The transfer removes the highway distinction from Main Street in Oakley and Brentwood Boulevard in Brentwood, giving those cities control over street maintenance and development. What is now known as the Highway 4 Bypass becomes simply Highway 4. Caltrans will be responsible for its upkeep.
“It’s a great feeling to finally accomplish this,” said Oakley City Councilman Jim Frazier. “Staff has worked hard, and I’ve been pushing and pushing and pushing, and we finally accomplished the goal.”
The celebration might be subdued, however, due to the state’s budget crisis.
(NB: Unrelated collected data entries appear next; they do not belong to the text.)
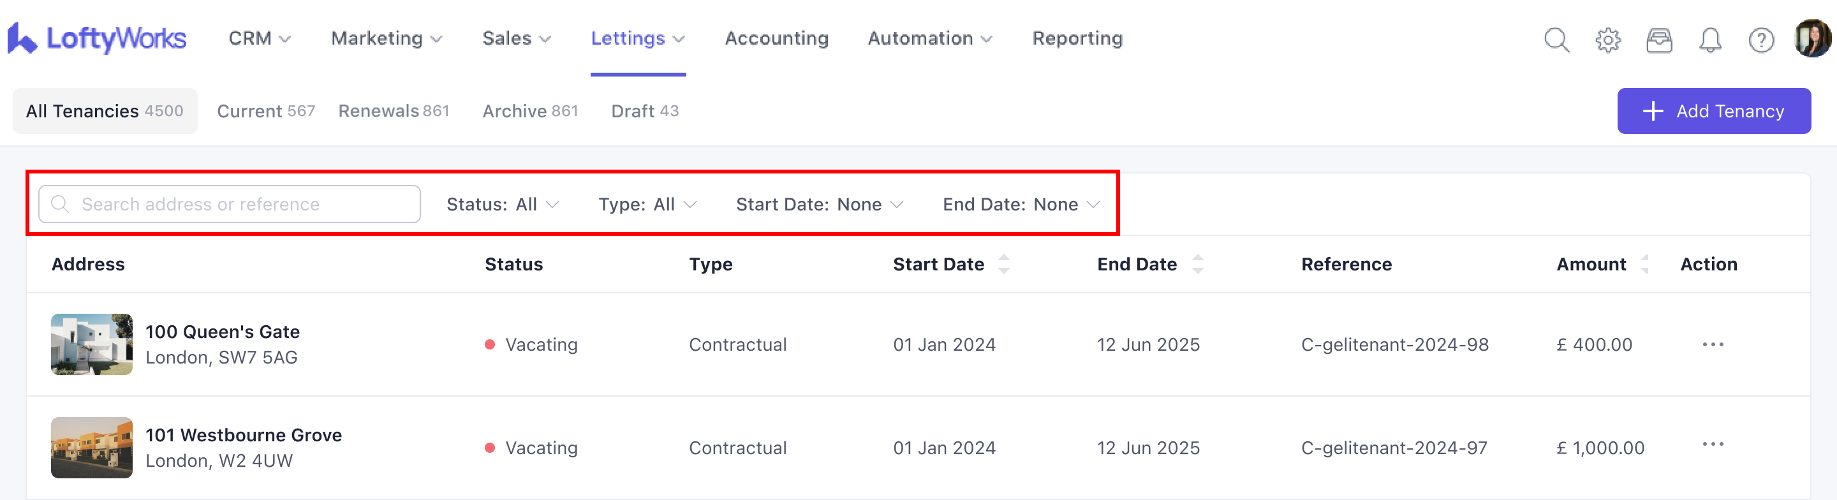Open the help question mark icon
Screen dimensions: 1837x500
pyautogui.click(x=1761, y=40)
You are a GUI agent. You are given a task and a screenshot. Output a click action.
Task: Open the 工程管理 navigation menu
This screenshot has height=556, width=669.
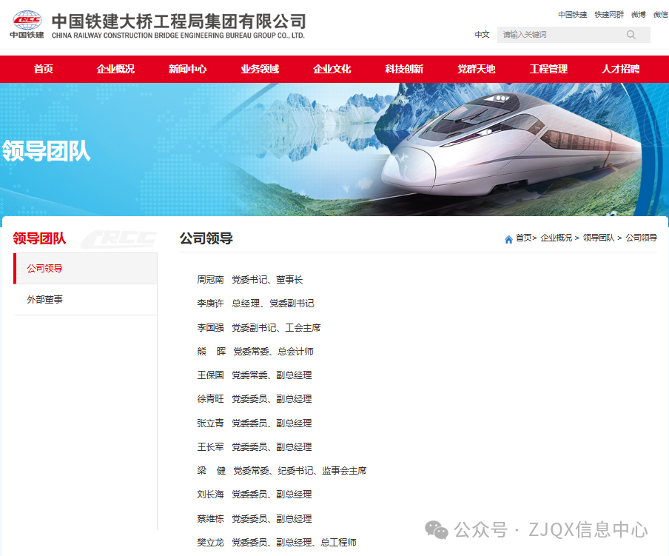[548, 70]
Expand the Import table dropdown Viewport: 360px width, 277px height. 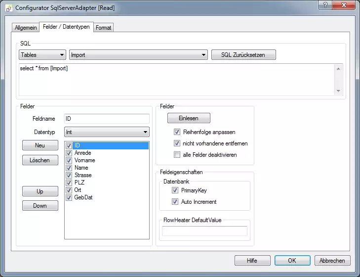coord(138,55)
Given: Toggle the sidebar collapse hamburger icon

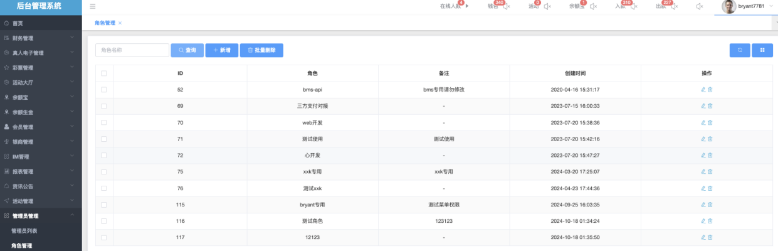Looking at the screenshot, I should click(93, 6).
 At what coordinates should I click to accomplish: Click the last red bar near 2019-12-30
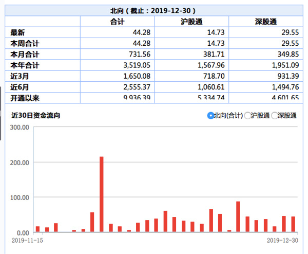[x=293, y=224]
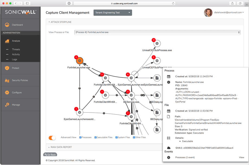This screenshot has width=249, height=165.
Task: Click the View link for Processes events
Action: click(x=241, y=157)
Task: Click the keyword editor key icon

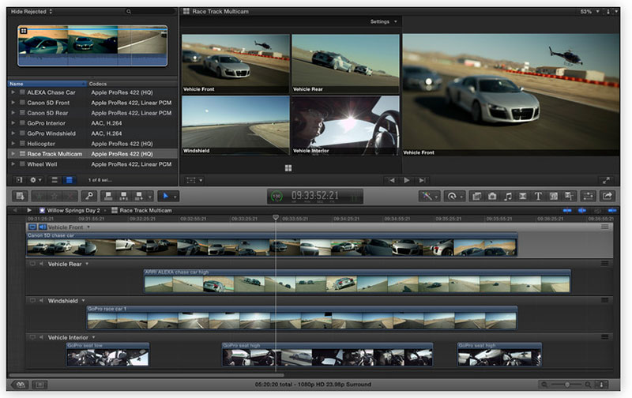Action: click(91, 196)
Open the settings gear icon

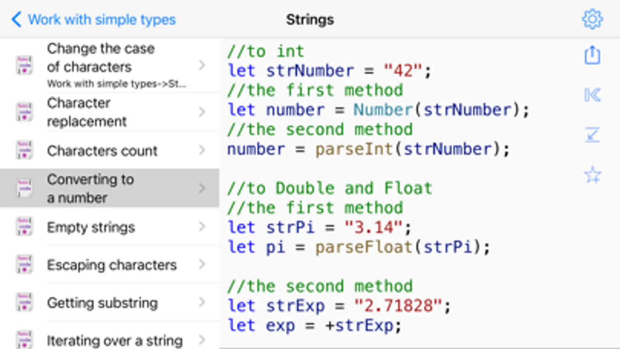coord(592,19)
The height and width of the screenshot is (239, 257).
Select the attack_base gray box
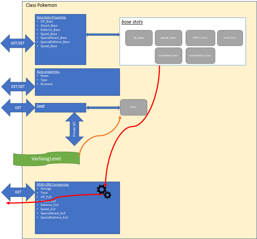coord(168,38)
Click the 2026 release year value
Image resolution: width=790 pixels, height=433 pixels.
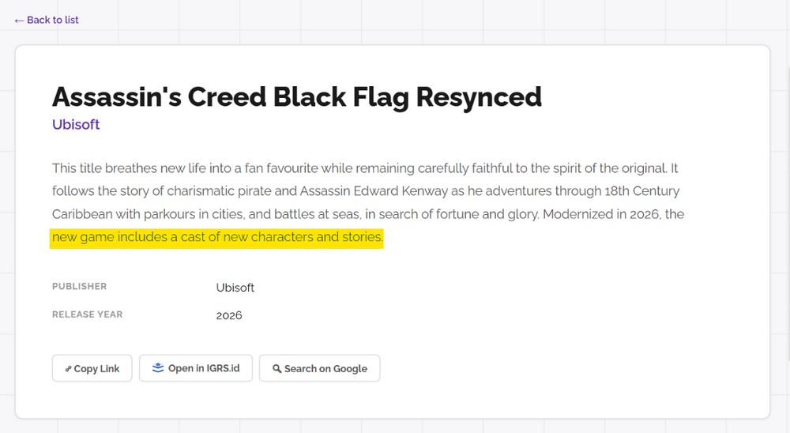tap(229, 315)
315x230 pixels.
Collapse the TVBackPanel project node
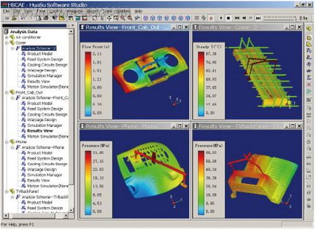tap(7, 191)
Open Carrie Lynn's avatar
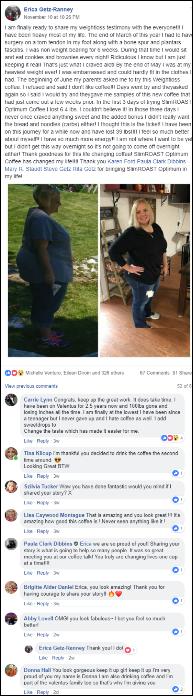 pos(11,400)
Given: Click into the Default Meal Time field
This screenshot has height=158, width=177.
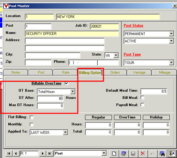Looking at the screenshot, I should pyautogui.click(x=154, y=91).
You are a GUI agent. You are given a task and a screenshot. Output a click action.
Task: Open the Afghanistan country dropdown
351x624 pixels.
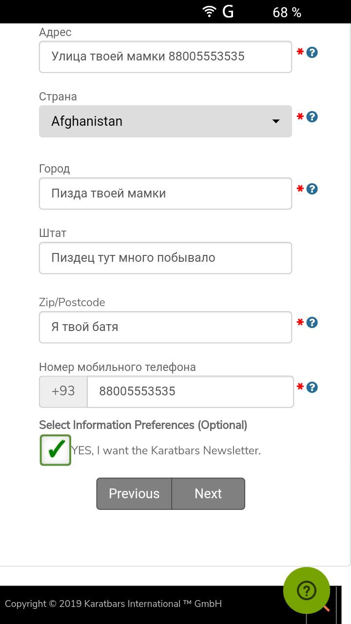[165, 121]
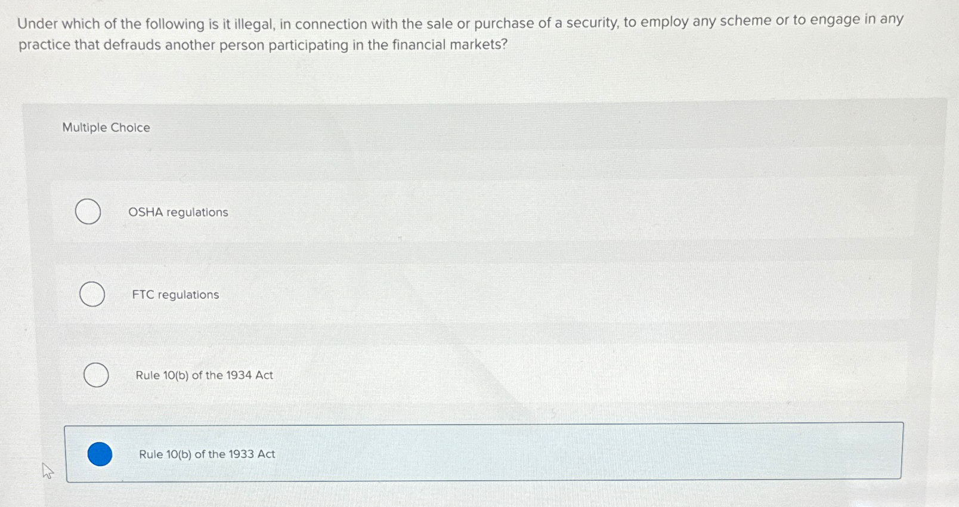Image resolution: width=959 pixels, height=507 pixels.
Task: Select Rule 10(b) of the 1934 Act radio button
Action: click(96, 375)
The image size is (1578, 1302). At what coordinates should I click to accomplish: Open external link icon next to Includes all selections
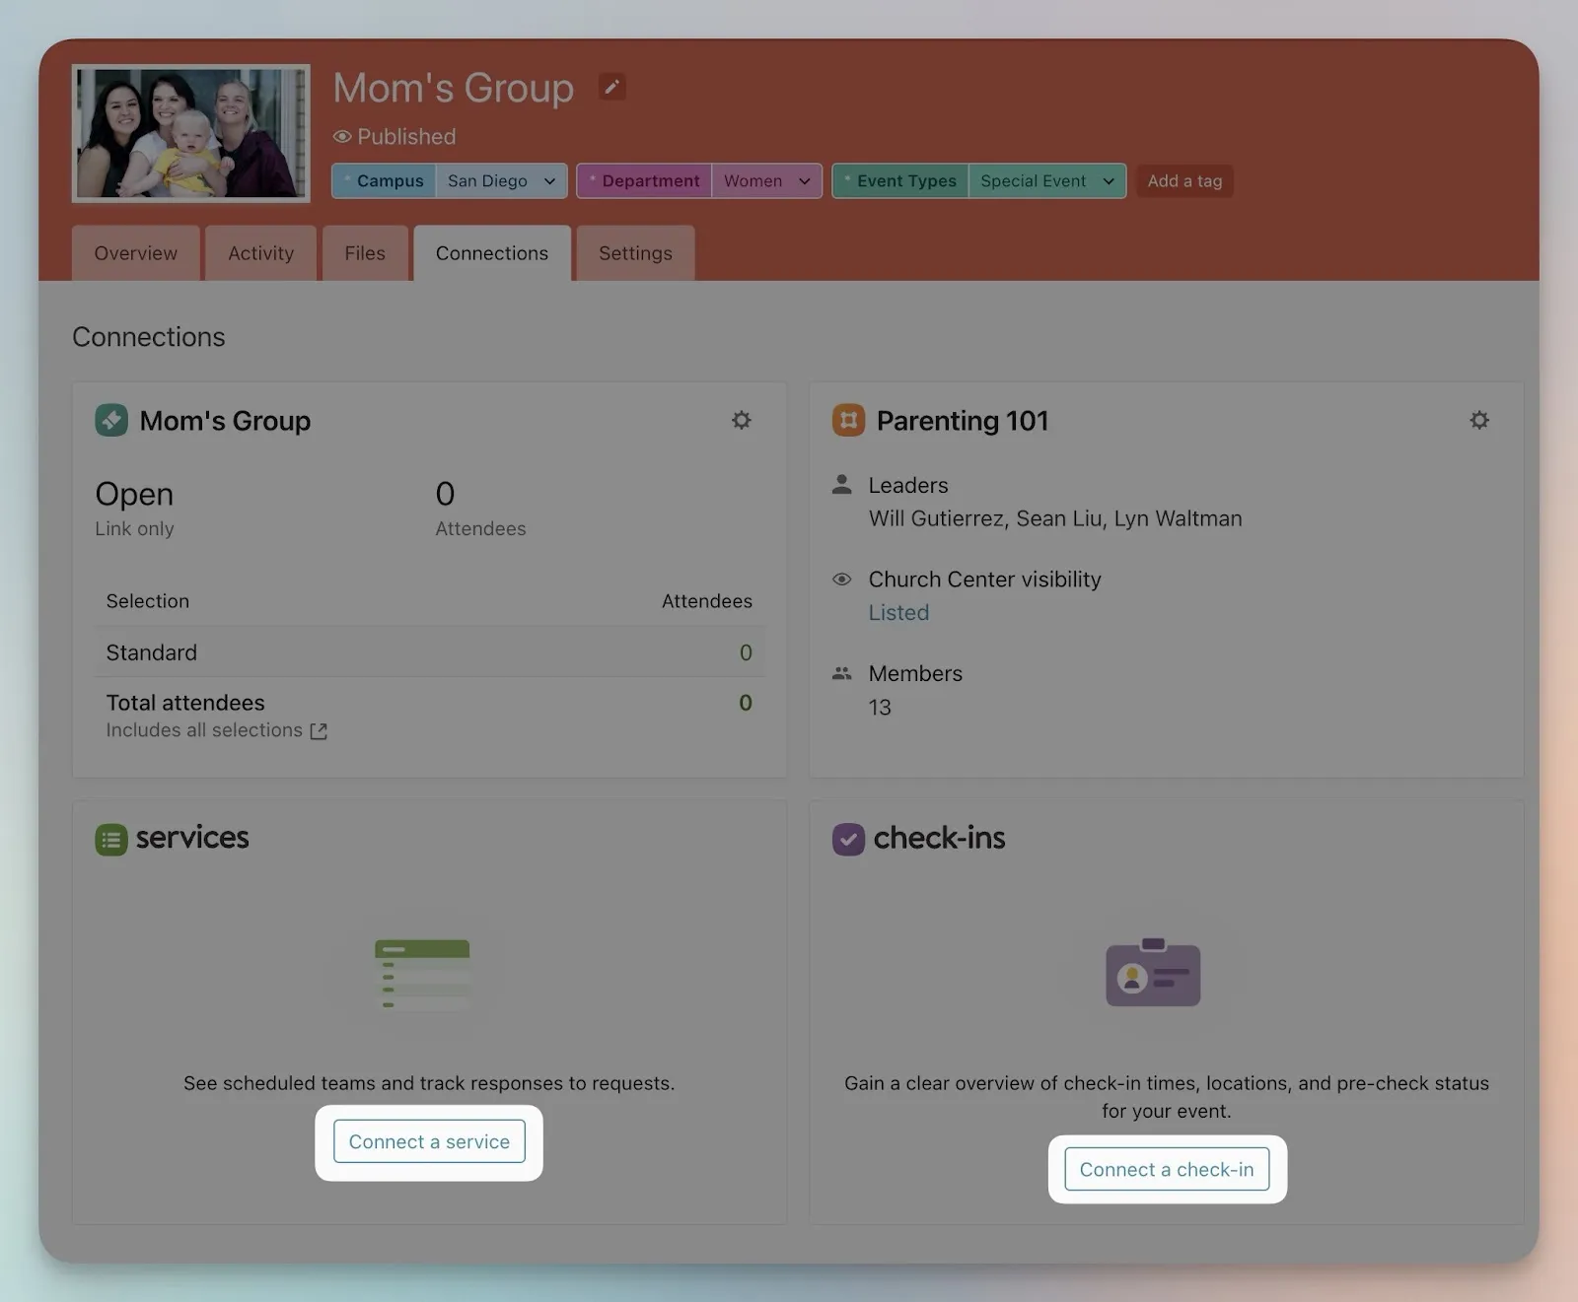(x=319, y=731)
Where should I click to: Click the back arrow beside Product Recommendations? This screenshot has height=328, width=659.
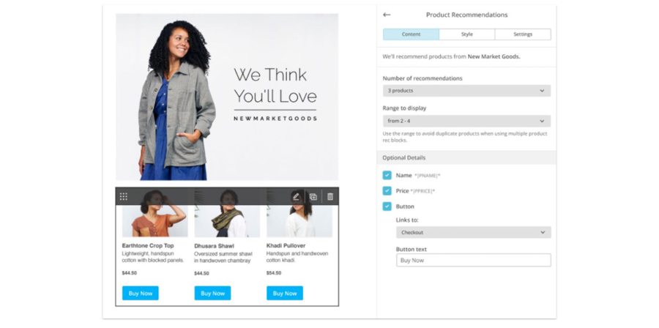387,15
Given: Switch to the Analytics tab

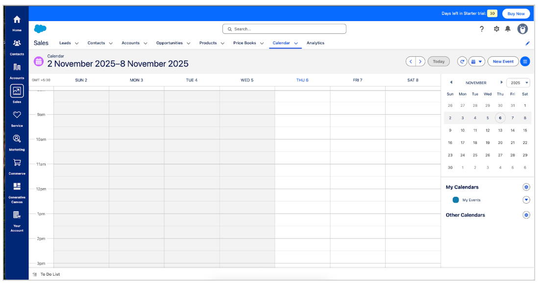Looking at the screenshot, I should coord(315,43).
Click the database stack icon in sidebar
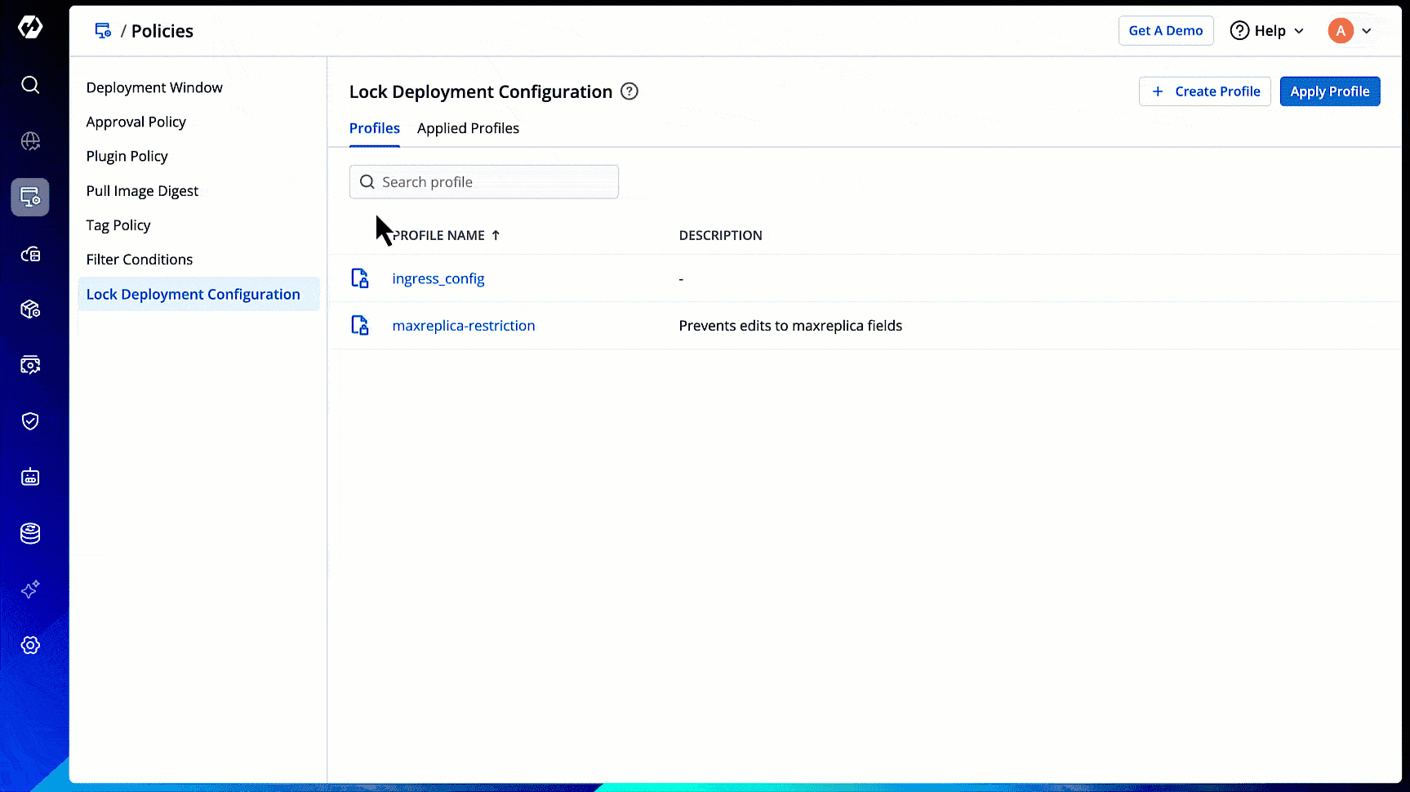This screenshot has width=1410, height=792. 30,533
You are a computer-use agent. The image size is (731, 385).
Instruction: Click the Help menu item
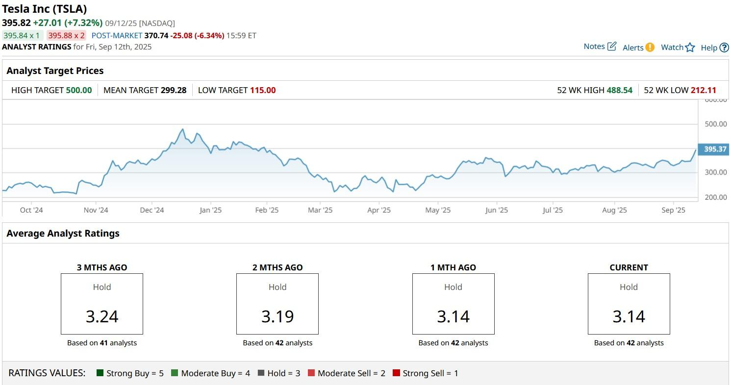pos(708,48)
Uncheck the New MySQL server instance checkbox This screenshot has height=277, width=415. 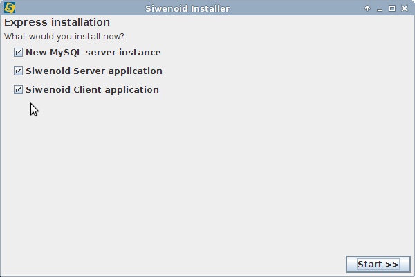[18, 53]
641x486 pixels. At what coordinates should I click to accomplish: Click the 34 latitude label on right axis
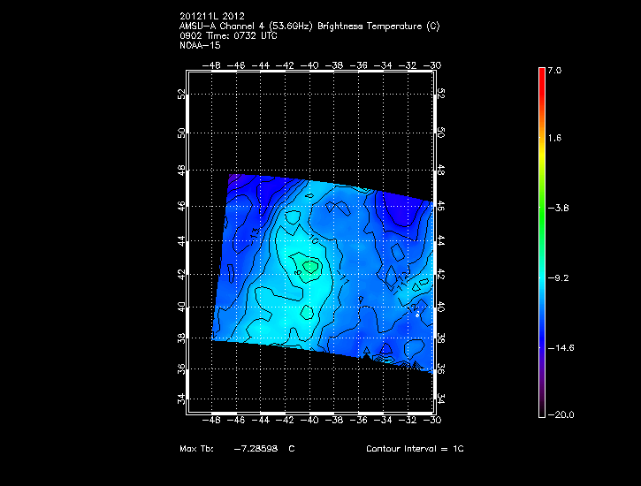click(442, 400)
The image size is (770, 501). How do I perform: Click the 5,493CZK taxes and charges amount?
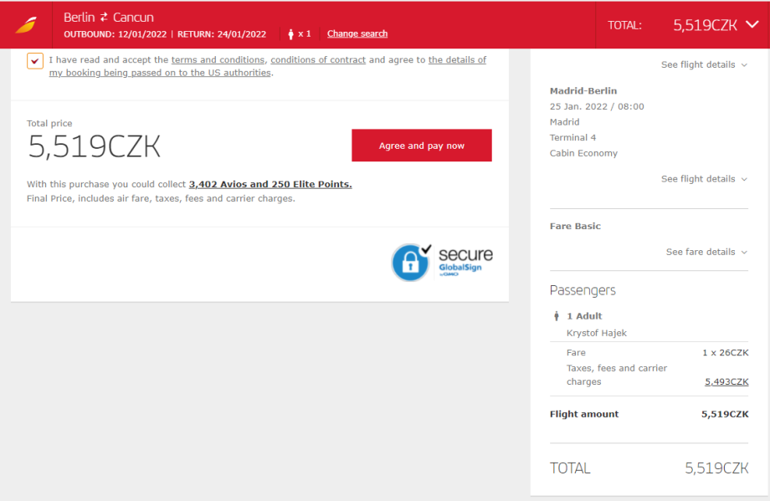[x=726, y=381]
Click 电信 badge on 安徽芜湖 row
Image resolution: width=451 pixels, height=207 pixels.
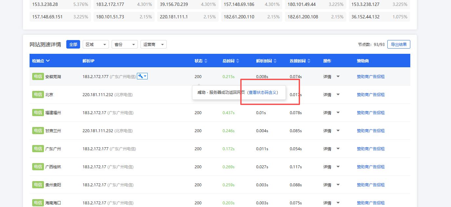click(38, 76)
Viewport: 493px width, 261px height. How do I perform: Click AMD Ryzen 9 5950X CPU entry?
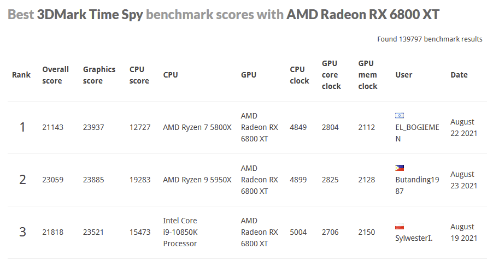tap(197, 180)
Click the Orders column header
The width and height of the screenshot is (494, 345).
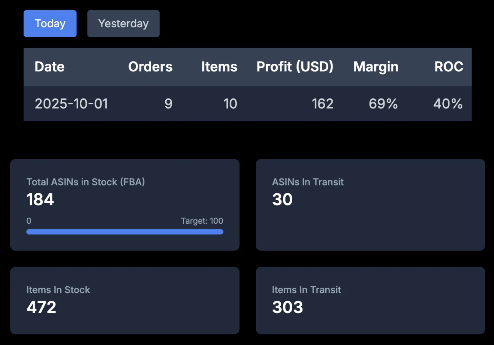pos(150,67)
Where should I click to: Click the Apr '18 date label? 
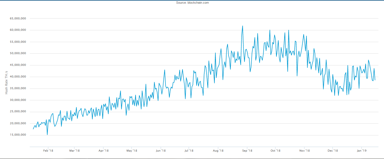[104, 150]
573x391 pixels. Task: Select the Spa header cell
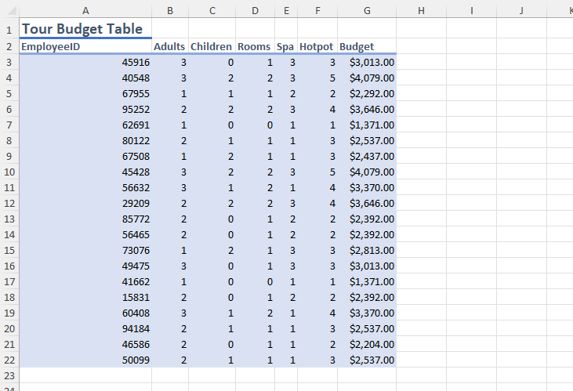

Earlier this year, the California Supreme Court allowed the state government’s attempt to balance its budget by ending Redevelopment Agencies (RDAs) and reaping the property tax money that cities collected from residents.
Brentwood and Oakley planned to use RDA money to make improvements to their heavily used thoroughfares.
“There are so many questions, and every city right now is trying to figure out what each city is going to do,” said Brentwood Mayor Bob Taylor. “One rule does not fit all.”
Oakley City Manager Brian Montgomery said earlier this month that his city plans to revitalize Main Street, much as Brentwood did with its downtown sector. Frazier is confident the city will find other funding sources and believes that the loss of RDA money won’t hurt too badly. Once the Oakley Generating Station becomes operational in 2015 or 2016, the power plant will pour roughly $2.7 million per year into city coffers.
In Brentwood, improvements to Brentwood Boulevard will cost between $25 million and $40 million, according to city Finance Director Pam Ehler. Brentwood officials are still trying to figure out what the RDA ruling means for the city, and are brainstorming ways to finance work on the city’s namesake street.
Ehler said the city can’t form a solid plan for Brentwood Boulevard until the redevelopment question is resolved. “We won’t really finalize our new long-term plan until some of the issues with redevelopment are sorted out at the state level,” Ehler said. “The state keeps throwing us curveballs. … I think the legislators are getting bombarded with everything that the cities have been hit with, but they haven’t been able to piece it together.”
Oakley officials have welcomed the move, as it will allow Main Street to host parades and festivals. The transfer will also move freight traffic away from downtown, a development that will take full effect once the Highway 160 connectors are built in about three years.
“Now we have local control and we don’t have to go through all the design standards that are required by Caltrans,” Frazier said. “It’s a great benefit to moving forward with revitalizing our downtown.”
In the works for years, the move allows Brentwood and Oakley to fix potholes or make improvements without running the convoluted gauntlet of state approval. Frazier noted that in the past, getting a permit to do work on Main Street could take anywhere from 18 months to two years.
According to Taylor, “Anytime you as a city have the major control, that’s a good thing for the citizens that live within the jurisdiction.”
Local transportation officials have already planned a ceremony to commemorate the transfer: Feb. 13 at 10 a.m. at The Streets of Brentwood.